* **Records for this task**:

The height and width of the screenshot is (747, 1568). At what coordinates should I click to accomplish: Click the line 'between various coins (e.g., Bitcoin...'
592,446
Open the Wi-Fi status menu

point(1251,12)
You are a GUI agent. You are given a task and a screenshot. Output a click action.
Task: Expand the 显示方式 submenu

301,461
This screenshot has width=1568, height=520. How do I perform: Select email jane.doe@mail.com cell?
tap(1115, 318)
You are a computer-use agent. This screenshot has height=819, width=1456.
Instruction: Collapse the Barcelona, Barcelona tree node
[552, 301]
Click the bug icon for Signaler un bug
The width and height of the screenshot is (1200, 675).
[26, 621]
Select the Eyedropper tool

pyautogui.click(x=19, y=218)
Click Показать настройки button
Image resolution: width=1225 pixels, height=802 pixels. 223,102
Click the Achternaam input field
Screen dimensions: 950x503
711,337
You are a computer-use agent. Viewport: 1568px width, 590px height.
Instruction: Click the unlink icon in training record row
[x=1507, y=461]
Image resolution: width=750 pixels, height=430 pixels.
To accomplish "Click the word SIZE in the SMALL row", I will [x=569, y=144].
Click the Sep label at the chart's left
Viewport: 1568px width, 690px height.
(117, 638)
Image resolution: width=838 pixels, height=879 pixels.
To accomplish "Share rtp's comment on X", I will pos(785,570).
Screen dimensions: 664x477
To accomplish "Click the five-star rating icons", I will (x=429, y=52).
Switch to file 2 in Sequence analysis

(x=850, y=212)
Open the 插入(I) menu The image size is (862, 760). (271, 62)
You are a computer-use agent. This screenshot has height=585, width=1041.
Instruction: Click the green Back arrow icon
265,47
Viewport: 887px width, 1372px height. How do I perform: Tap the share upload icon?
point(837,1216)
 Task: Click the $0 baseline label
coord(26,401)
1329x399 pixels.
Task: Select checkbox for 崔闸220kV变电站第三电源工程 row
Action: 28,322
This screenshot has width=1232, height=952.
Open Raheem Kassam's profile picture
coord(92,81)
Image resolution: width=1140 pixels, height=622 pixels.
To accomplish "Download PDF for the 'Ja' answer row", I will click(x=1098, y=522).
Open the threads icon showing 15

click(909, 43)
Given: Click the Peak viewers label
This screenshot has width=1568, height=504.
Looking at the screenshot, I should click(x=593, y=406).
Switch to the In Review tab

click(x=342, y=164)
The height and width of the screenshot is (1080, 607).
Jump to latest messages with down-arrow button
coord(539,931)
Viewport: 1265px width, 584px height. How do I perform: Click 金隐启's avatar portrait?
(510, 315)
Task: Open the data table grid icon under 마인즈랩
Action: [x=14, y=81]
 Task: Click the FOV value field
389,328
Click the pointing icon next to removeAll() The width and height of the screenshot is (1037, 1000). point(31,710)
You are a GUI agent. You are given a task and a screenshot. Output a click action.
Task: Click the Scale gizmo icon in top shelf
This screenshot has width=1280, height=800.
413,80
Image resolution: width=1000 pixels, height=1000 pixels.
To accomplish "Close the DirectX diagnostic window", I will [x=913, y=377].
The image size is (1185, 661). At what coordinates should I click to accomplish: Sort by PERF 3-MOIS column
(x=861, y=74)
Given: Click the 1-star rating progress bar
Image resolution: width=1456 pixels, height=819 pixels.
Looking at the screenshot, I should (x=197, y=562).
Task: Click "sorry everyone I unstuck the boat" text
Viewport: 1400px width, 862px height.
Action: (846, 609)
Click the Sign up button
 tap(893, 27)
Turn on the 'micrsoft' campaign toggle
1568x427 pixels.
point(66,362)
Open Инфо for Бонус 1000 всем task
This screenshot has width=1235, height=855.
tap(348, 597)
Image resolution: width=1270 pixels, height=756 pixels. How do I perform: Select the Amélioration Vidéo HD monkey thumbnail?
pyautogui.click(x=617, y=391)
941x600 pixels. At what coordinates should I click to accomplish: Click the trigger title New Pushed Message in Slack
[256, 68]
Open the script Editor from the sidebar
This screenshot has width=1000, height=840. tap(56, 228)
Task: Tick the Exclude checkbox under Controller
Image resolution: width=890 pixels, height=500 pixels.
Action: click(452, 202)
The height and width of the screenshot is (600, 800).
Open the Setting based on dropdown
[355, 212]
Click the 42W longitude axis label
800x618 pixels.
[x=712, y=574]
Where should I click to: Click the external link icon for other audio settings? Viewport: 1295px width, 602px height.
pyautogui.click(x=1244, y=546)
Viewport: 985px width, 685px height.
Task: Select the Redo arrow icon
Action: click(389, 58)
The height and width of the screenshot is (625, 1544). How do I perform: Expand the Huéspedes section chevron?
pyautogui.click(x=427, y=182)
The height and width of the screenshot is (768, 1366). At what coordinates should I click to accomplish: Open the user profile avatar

* **Activity**:
Retype exactly the span of lines from the one with "Instruction: Click the unlink" through the one with "Screen dimensions: 664x477"; include both ends and omit the rest of the material.

* **Your solution**:
Instruction: Click the unlink icon in training record row
[x=1507, y=461]
Image resolution: width=750 pixels, height=430 pixels.
To accomplish "Click the word SIZE in the SMALL row", I will [x=569, y=144].
Click the Sep label at the chart's left
Viewport: 1568px width, 690px height.
(117, 638)
Image resolution: width=838 pixels, height=879 pixels.
To accomplish "Share rtp's comment on X", I will pos(785,570).
Screen dimensions: 664x477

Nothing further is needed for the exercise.